Broccoli And Red Pepper Pizza
Pizza topped with mixed veggies is always popular. We’ve contained the calories without sacrificing the flavor by sautéing the veggies in light corn-oil spread and sprinkling the pizza with part-skim mozzarella.
Ingredients
8 MAIN-DISH SERVINGS
- Homemade pizza dough
- 2 teaspoons olive oil
- 1 large red pepper 6 to 8 ounces, cut into thin strips
- 1 large garlic clove crushed with garlic press
- 1 package 16 ounces broccoli flowerets
- ¼ teaspoon salt
- ½ cup tomato sauce
- ½ cup packed basil leaves chopped
- 4 ounces part-skim mozzarella or monterey jack cheese shredded (1 cup)
Instructions
- Prepare Homemade Pizza Dough.
- Preheat oven to 450°F; position rack at bottom.
- In nonstick 12-inch skillet, heat olive oil over medium-high heat.
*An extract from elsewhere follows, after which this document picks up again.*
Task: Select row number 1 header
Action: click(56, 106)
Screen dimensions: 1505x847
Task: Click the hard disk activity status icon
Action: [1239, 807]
- Add red pepper and garlic; cook until softened.
- Meanwhile, in 10-inch skillet, heat 1 inch water to boiling over high heat.
- Place steamer basket in skillet; add broccoli.
- Reduce heat to medium; cover and steam until tender.
- Remove broccoli from water; transfer to skillet with red pepper, add salt, and toss well to mix.
- Spread dough with tomato sauce.
- Spoon broccoli mixture on top.
- Sprinkle with basil and cheese.
- Bake until crust is golden and crisp, 20 to 25 minutes.